Abstract
Purpose: The study sought to establish the maternal awareness, perceived disposition and habit determinants to neonatal mortality among mothers delivering at a County Referral Hospital, Kenya. 
 Design: A descriptive cross-sectional hospital-based study. The study was carried out in Nakuru county referral Hospital, Kenya, in the postnatal wards in the maternity unit. Mothers who delivered and gave consent in the maternity unit in Nakuru county Referral Hospital were recruited. Mothers who did not deliver and were referred to Nakuru county referral hospital and declined to give consent were excluded from the study. The sample size was determined using Fisher et al 1999 formula. The targeted sample size was therefore 278 mothers. The study respondents were identified using systematic random sampling. Quantitative data was collected using a pre-tested questionnaire by the research assistants. Data was entered into the computer and analyzed using SPSS version 20. Univariate analysis was presented using descriptive statistics like graphs, bar charts, pie charts and tables. Bivariate analysis was presented using inferential statistics like chi square and probability estimations to test for significance.

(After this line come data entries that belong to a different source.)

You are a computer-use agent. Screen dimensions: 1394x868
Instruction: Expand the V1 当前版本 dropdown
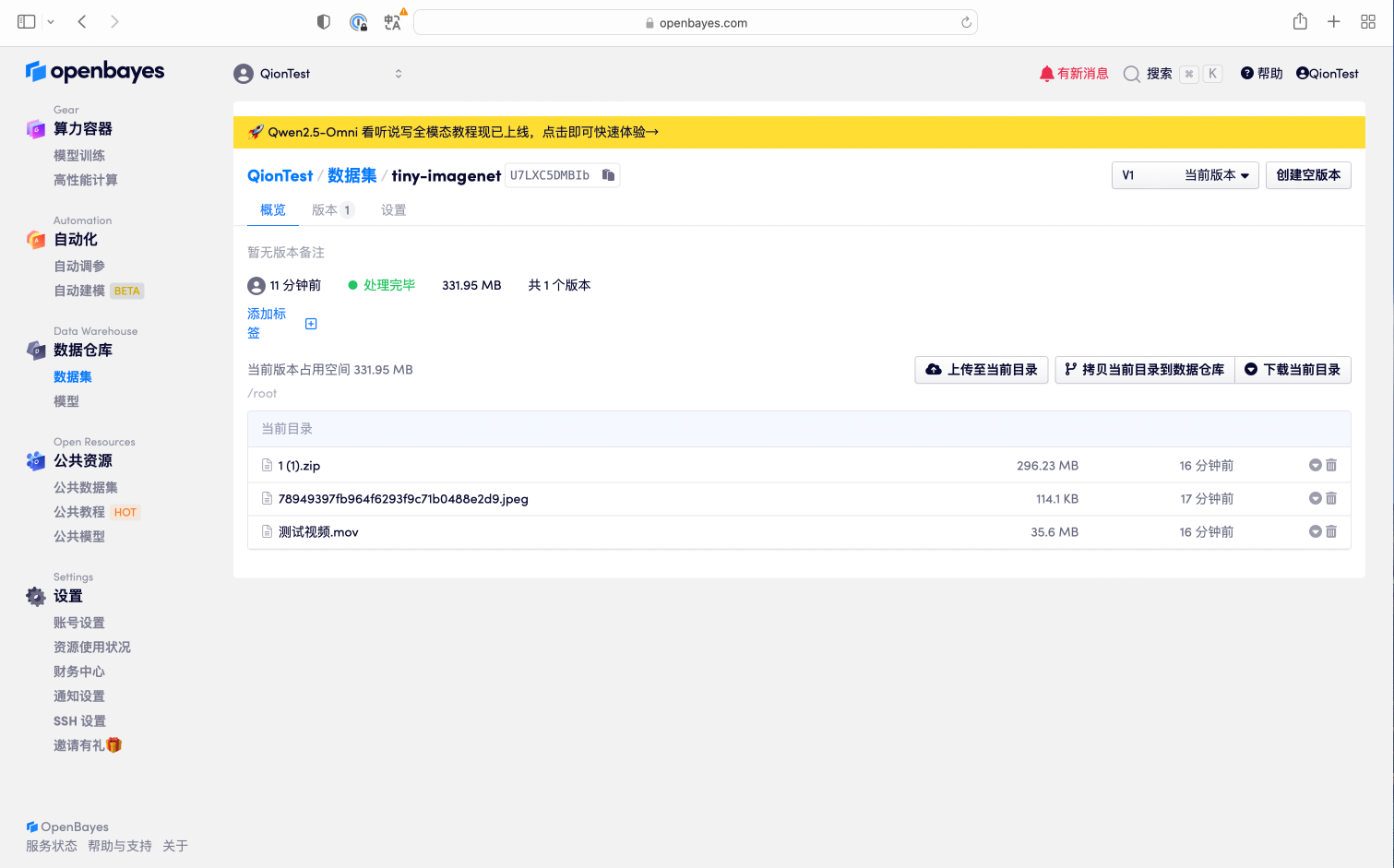coord(1185,175)
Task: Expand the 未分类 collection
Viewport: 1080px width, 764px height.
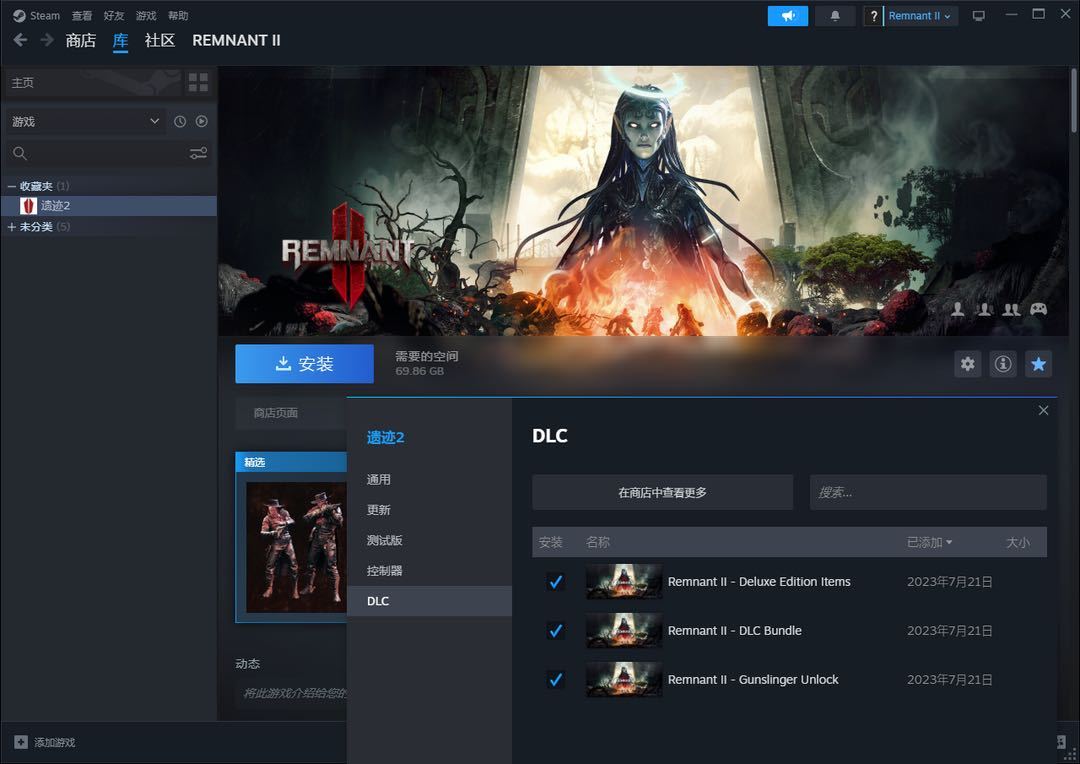Action: [12, 227]
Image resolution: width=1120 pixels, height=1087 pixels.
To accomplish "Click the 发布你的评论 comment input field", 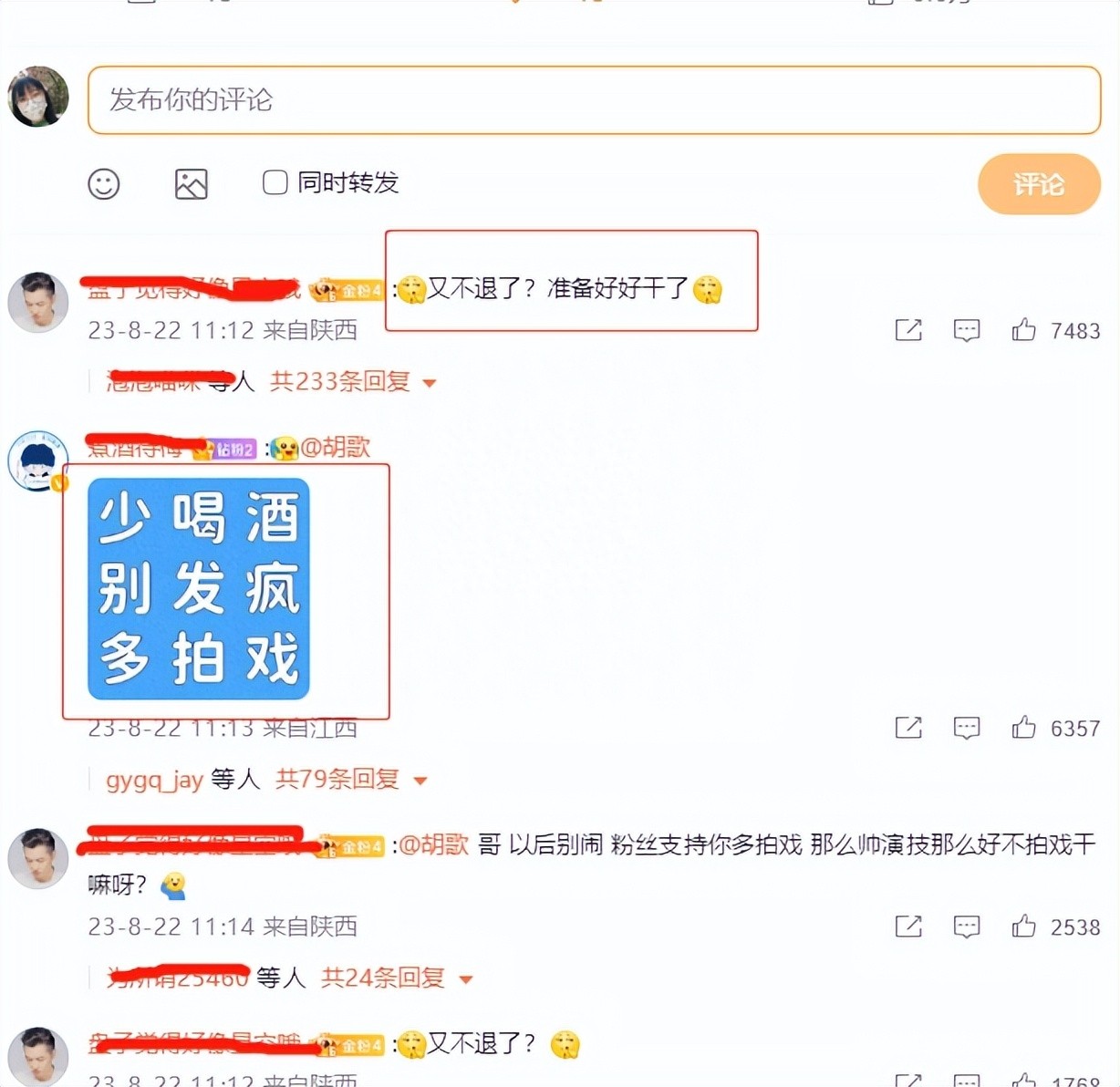I will (x=595, y=99).
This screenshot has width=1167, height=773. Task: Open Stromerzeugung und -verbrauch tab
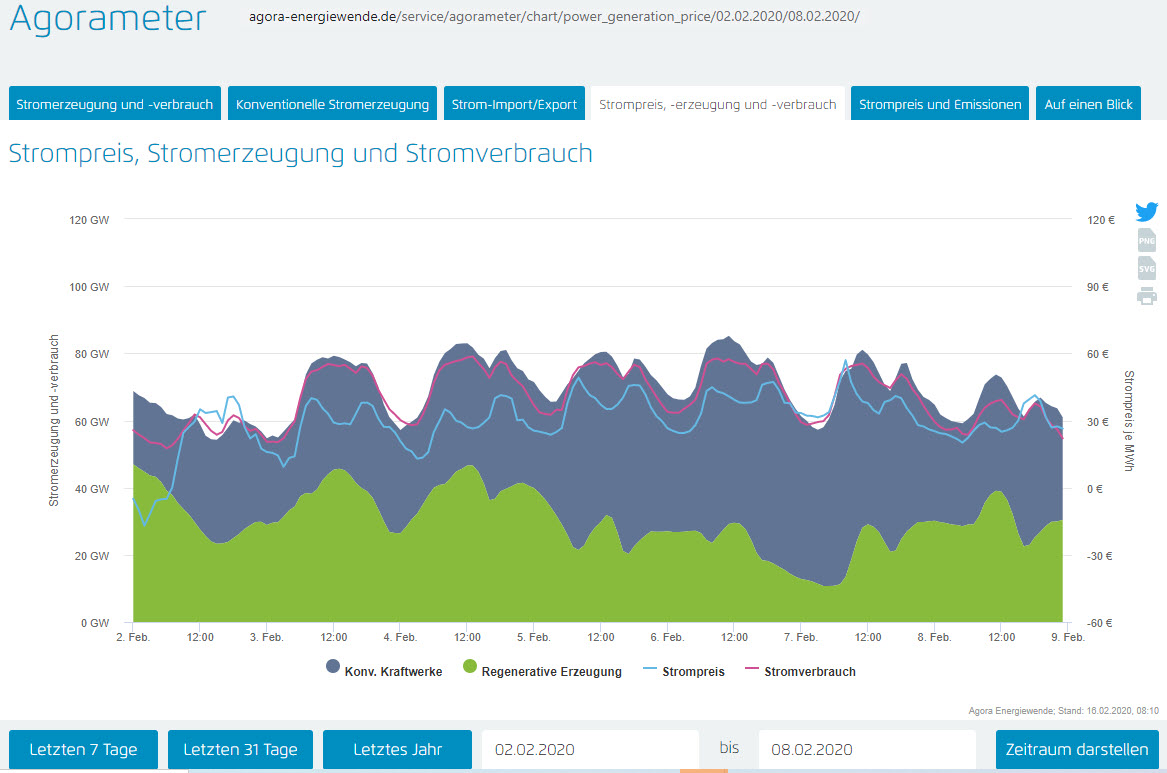click(115, 104)
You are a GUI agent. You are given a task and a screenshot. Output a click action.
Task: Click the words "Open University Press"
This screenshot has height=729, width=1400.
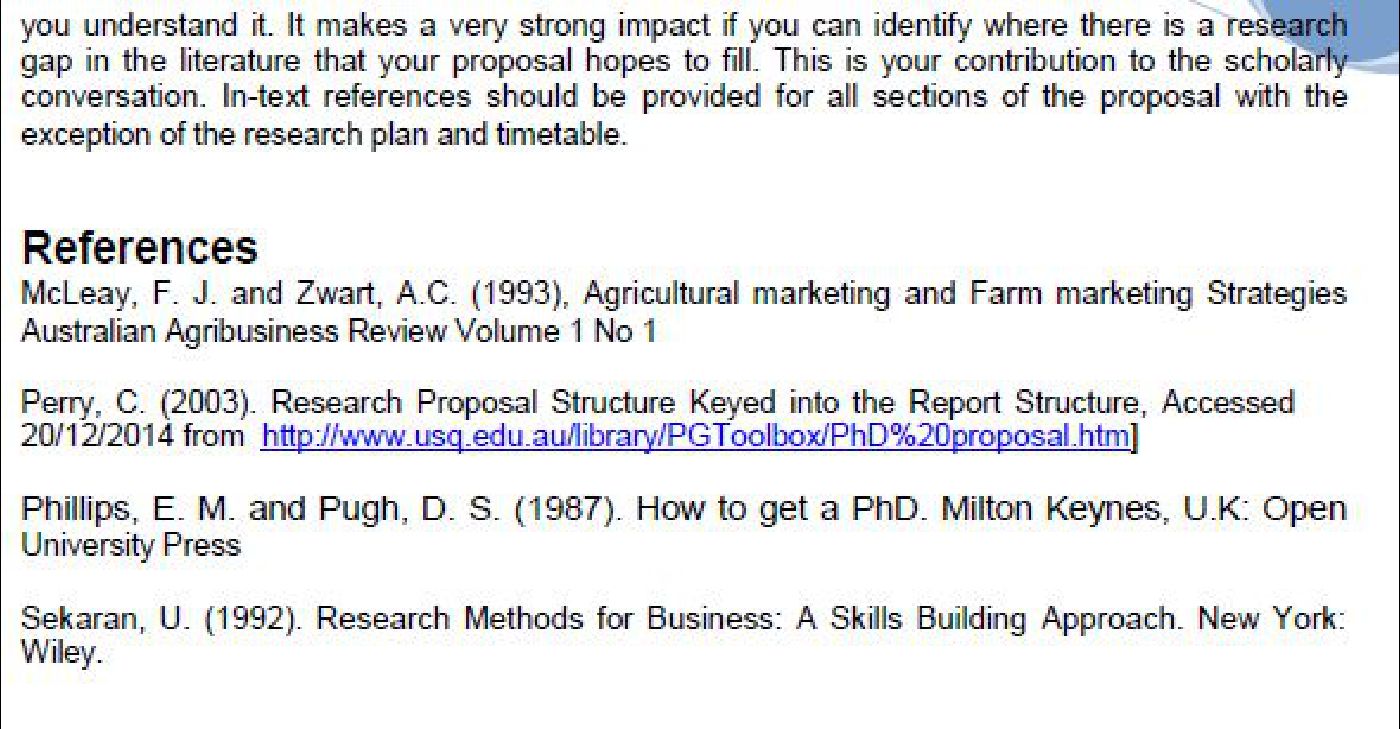tap(131, 545)
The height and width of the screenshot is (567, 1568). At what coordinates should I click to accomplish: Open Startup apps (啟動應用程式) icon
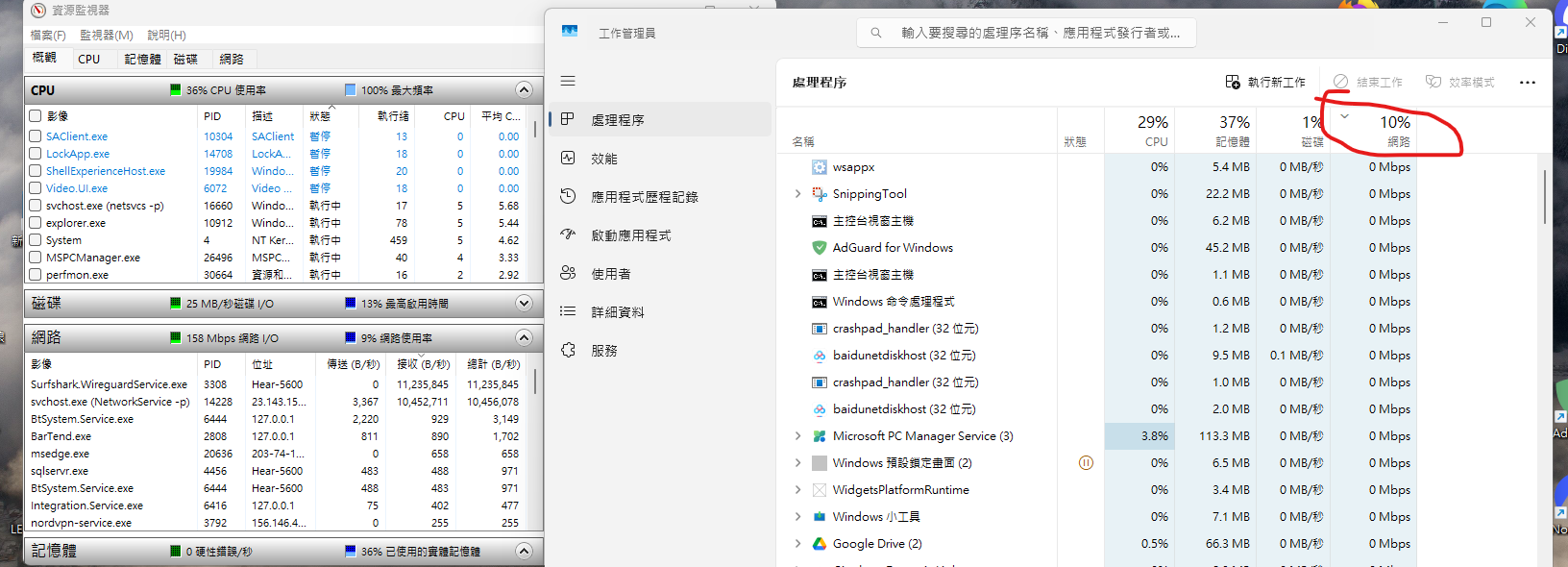(x=568, y=234)
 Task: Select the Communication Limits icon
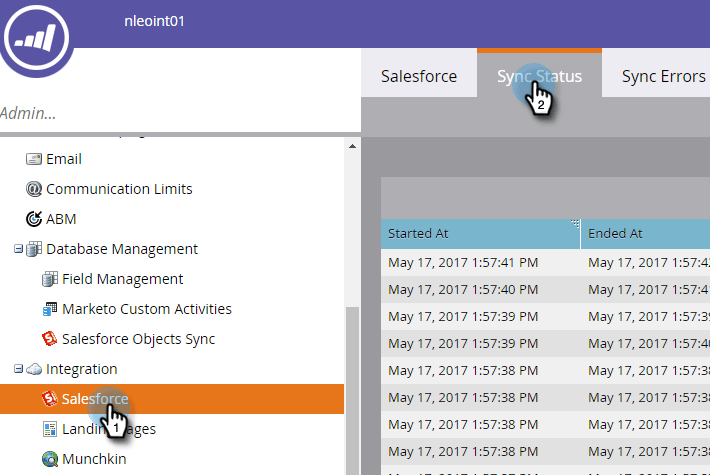pyautogui.click(x=34, y=189)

 Results: Neonatal mortality was significantly associated with the maternal determinants. Maternal awareness (p=<0.001), disposition (p=0.001), habits (p=0.009)) all had significant relationships. From qualitative data, there was a linkage between neonatal deaths and cultural factors such as traditional practices and home delivery. Inadequate health care providers’ services, like lack of counseling to mothers on prevention of neonatal deaths before and after delivery, were strongly stated by the participants as being associated with neonatal deaths.
 Unique contribution to theory, practice and policy: The Health care providers should ensure that mothers are empowered with knowledge on prevention of neonatal mortality which should include counseling on risk factors during pregnancy and the health education should be spread from pregnancy to discharge and during follow-up visits.